CONSIGNE
Mettez à jour ces lignes en remplaçant « Zoom » par « Magnifier » dans l'ensemble des enregistrements, sans rien modifier d'autre.

Enregistrements de position cible

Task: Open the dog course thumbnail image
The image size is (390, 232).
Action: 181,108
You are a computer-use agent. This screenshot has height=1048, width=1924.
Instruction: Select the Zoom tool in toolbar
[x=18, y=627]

RÉPONSE ATTENDUE
Task: Open the dog course thumbnail image
The image size is (390, 232).
Action: 181,108
You are a computer-use agent. This screenshot has height=1048, width=1924.
Instruction: Select the Magnifier tool in toolbar
[x=18, y=627]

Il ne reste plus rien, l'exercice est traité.